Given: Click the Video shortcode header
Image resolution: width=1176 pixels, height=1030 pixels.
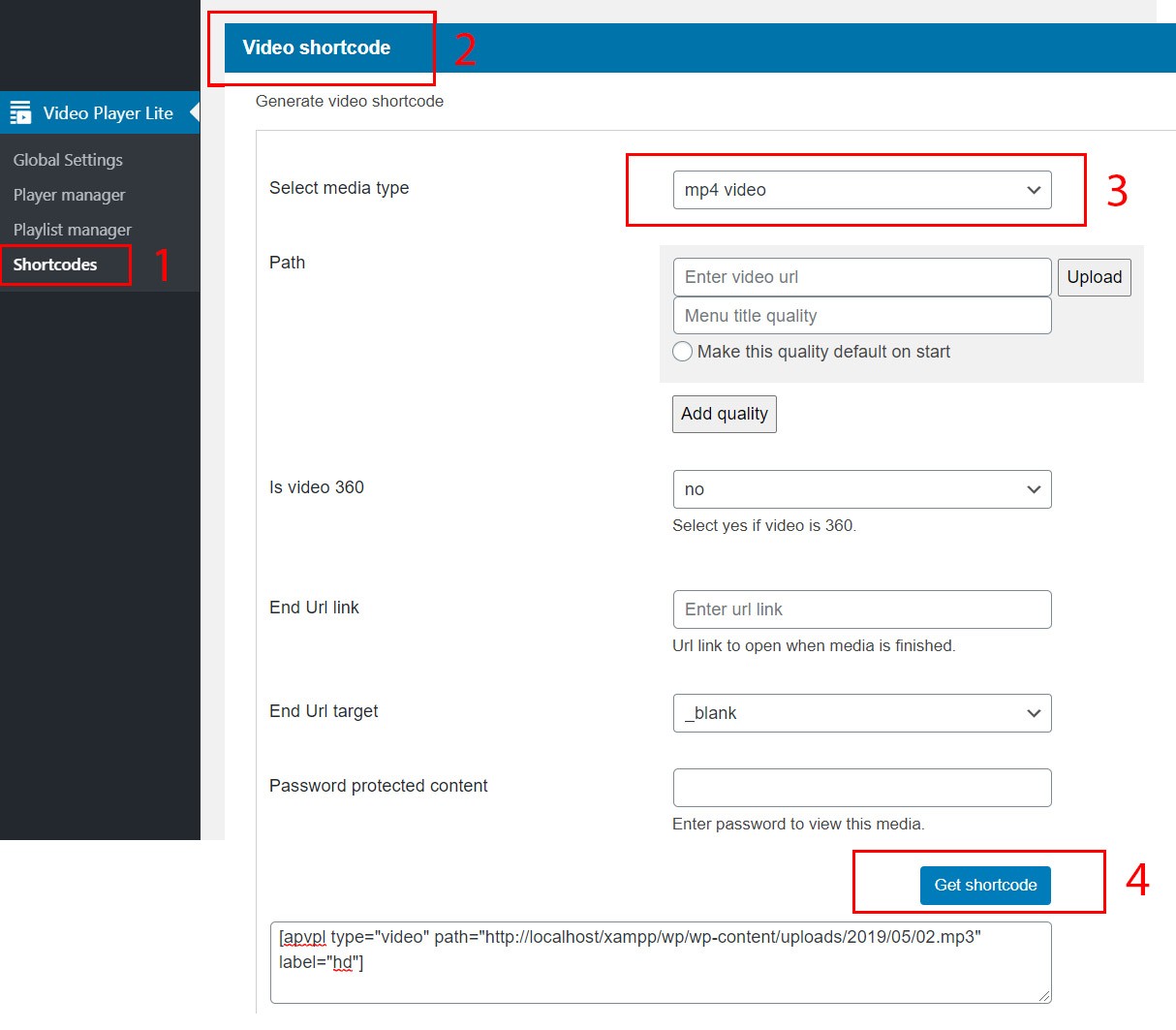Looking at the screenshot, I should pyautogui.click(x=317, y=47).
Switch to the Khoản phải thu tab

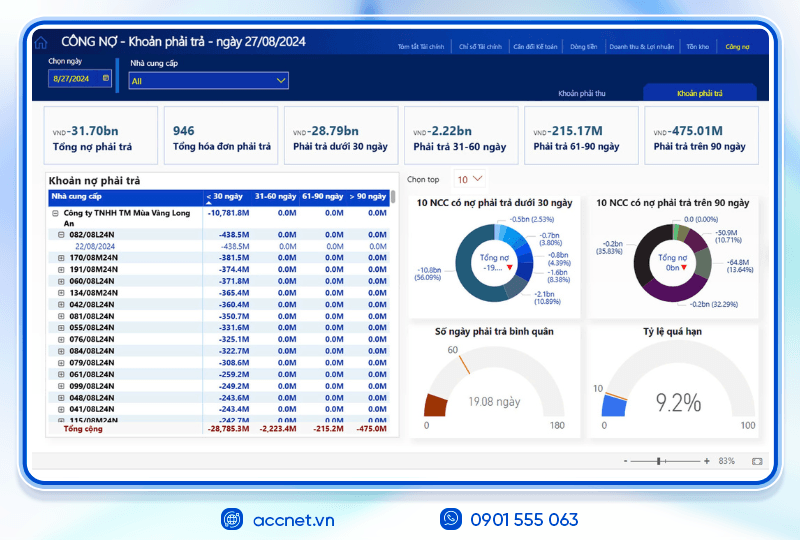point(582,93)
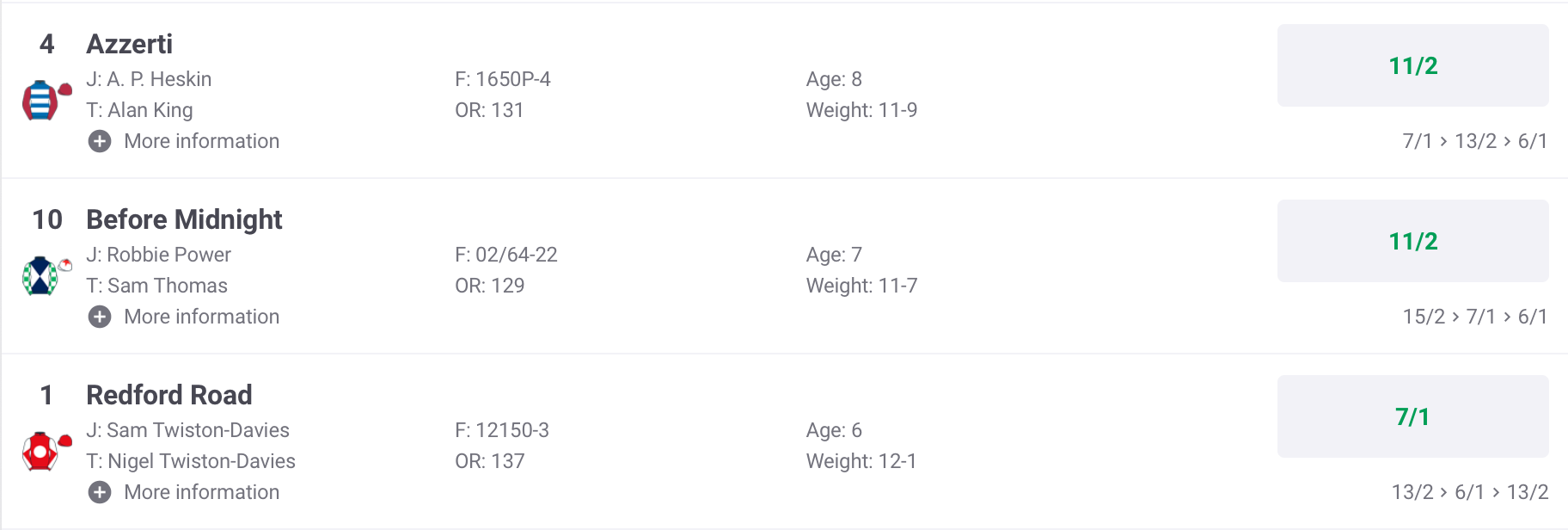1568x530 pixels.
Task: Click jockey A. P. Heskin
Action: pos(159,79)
##########
▶ [What needs to be done]:
Each entry above needs to be restated without a single word changed; skip the images.

▶ [Task response]:
Given: Click the Video shortcode header
Image resolution: width=1176 pixels, height=1030 pixels.
Looking at the screenshot, I should pyautogui.click(x=317, y=47).
Switch to the Khoản phải thu tab

point(582,93)
1568x530 pixels.
Task: Click jockey A. P. Heskin
Action: pos(159,79)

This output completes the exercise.